Cells are sensitive both to the micro/nanotopographic and chemical features of their surrounding environment. The engineering of the surface properties of biomaterials is then critical to develop bioactive devices with which to elicit appropriate cellular responses. To this regard, the layer by layer (LBL) self assembly technique represents a simple and versatile method to modify surface properties by the deposition of ultrathin films with specific and predetermined properties. In this work biomimetic coatings containing fibronectin, an adhesive glycoprotein of the extracellular matrix, were assembled by means of the LBL technique, and tested for the growth of MG63 human osteoblast-like cells, in order to evaluate their potential for the treatment of materials employed in bone-tissue engineering. As a first step the assembly process was optimized by quartz crystal microbalance measurements and subsequently was repeated on nickel/titanium, silicon and glass samples. The results obtained from the investigation of cell response to the modified surfaces, put in evidence that the deposited nanostructured ultrathin films are effective in promoting cell proliferation. Our results show the high potential of the developed bioactive coatings for the engineering of biomimetic implants and for the optimization of their integration with the surrounding tissues.

Nanostructured thin films for the development of piezoelectric immunosensors.

Monoclonal antibodies were immobilized onto the surface of quartz crystals for the development of piezoelectric biosensors by means of the Layer by Layer self assembly technique (LBL). Specifically, the immobilization of immunoglobulins specific to the human cytokine Transforming Growth Factor Beta1 and to taxol was investigated. To this purpose multilayered ultra-thin films composed by precursor layers of cationic poly(dimethyldiallylammonium) chloride and anionic poly(styrenesulfonate) followed by a monolayer of antibodies were assembled by LBL. A quartz crystal microbalance was used to monitor and optimize the assembly process and to test the immunological activity of the deposited antibody molecules. Atomic force microscopy was used to characterize the surface roughness of the multilayers before and after the deposition of the immunoglobulins. The results confirmed the successful deposition of the proposed immunosensors and demonstrated their high potential for the measurement of analytes of clinical interest.

Nanofunctionalisation for the treatment of peripheral nervous system injuries.
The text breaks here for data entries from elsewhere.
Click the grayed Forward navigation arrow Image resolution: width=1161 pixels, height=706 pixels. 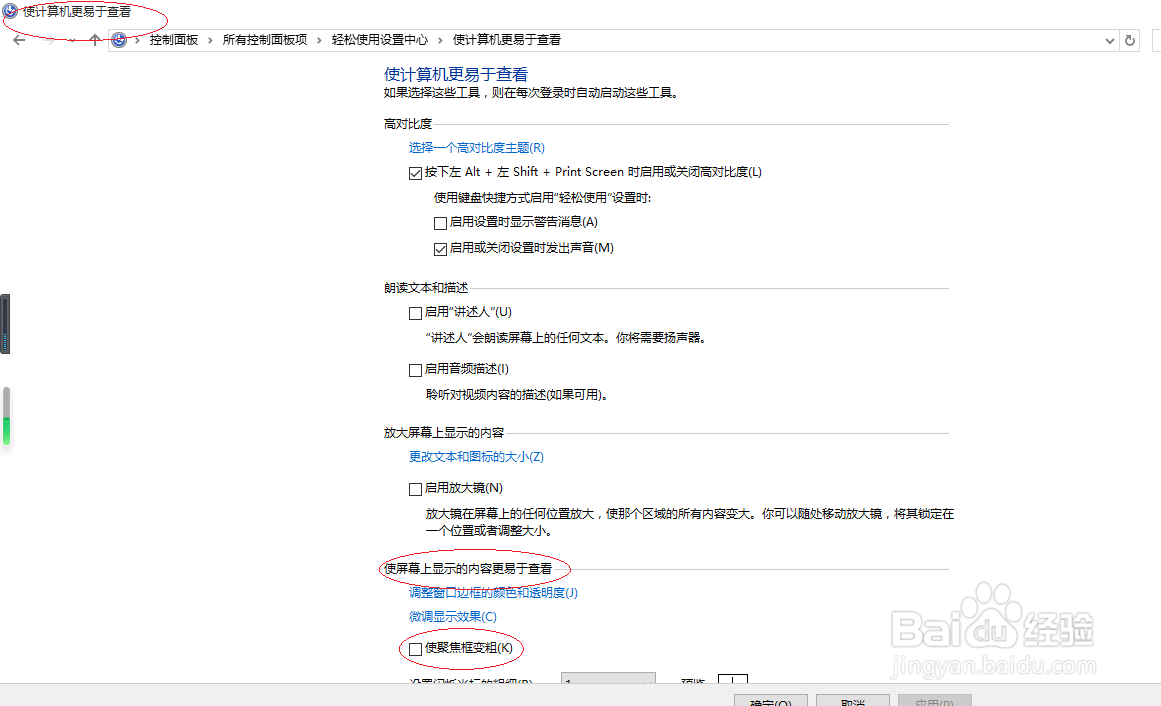(49, 40)
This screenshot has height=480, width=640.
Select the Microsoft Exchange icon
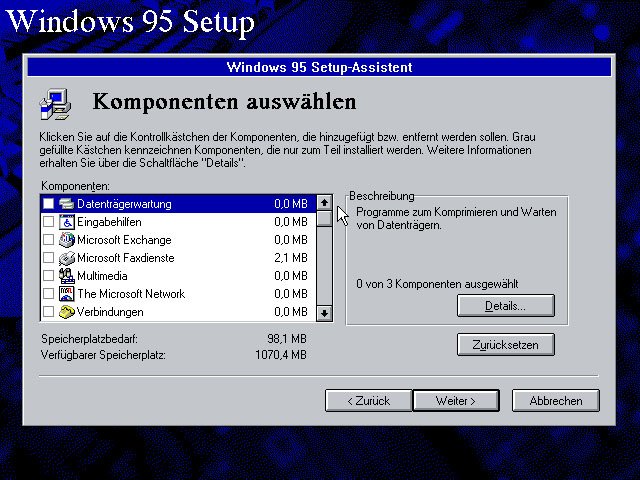[67, 240]
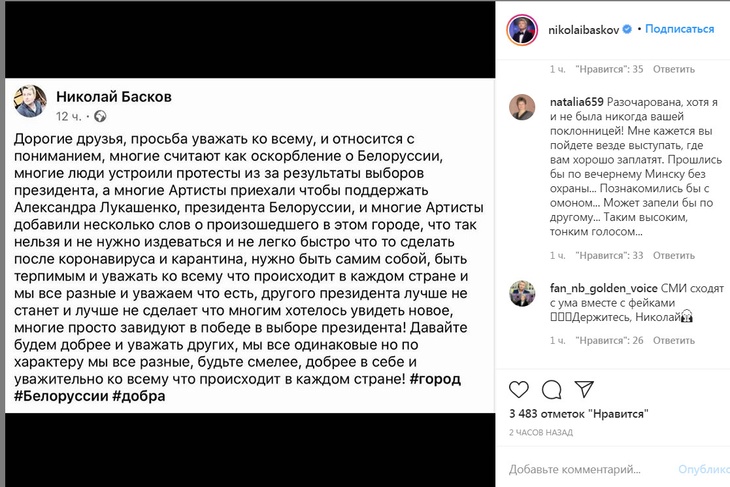The image size is (730, 487).
Task: Open fan_nb_golden_voice commenter avatar
Action: tap(523, 293)
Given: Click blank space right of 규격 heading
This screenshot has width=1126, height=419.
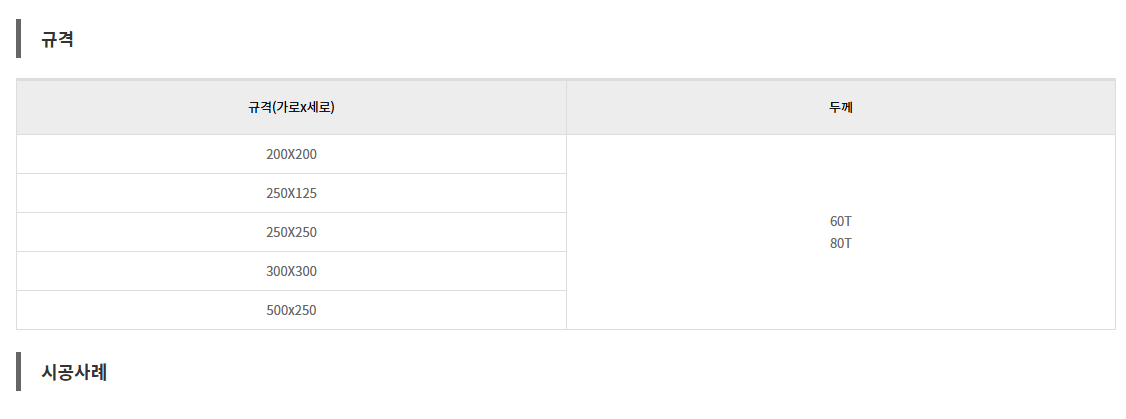Looking at the screenshot, I should [x=500, y=40].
A construct based on the electrostatic layer-by-layer self assembly technique has been fabricated, to be used as a tailored device to encourage nerve regeneration. A multilayered nanocoating composed of three precursor bilayers of cationic poly(dimethyldiallylammonium) chloride (PDDA) and anionic poly(styrenesulfonate) (PSS), followed by bilayers of poly-D-lysine (PDL) and antibody specific to transforming growth factor 1 (anti-TGF-1), has been deposited on HYAFF 11. The assembly process has been monitored by quartz crystal microbalance (QCM) for its characterisation and then it has been used on HYAFF 11. Structural studies of the resulting multilayers confirmed stepwise deposition of anti-TGF-1, with an average layer thickness of 2.2+/-0.2 nm and an average surface density of 0.36+/-0.03 mug cm(-2). Scanning electron microscopy has been used to characterise multilayer uniformity. Finally, the immunological activity of the multilayered structure has been assessed. The results show that anti-TGF-1 can be included in its active form in a predetermined multilayered structure onto HYAFF 11 with quantitative control of layer thickness and weight, providing a high tool with great potential in tissue engineering.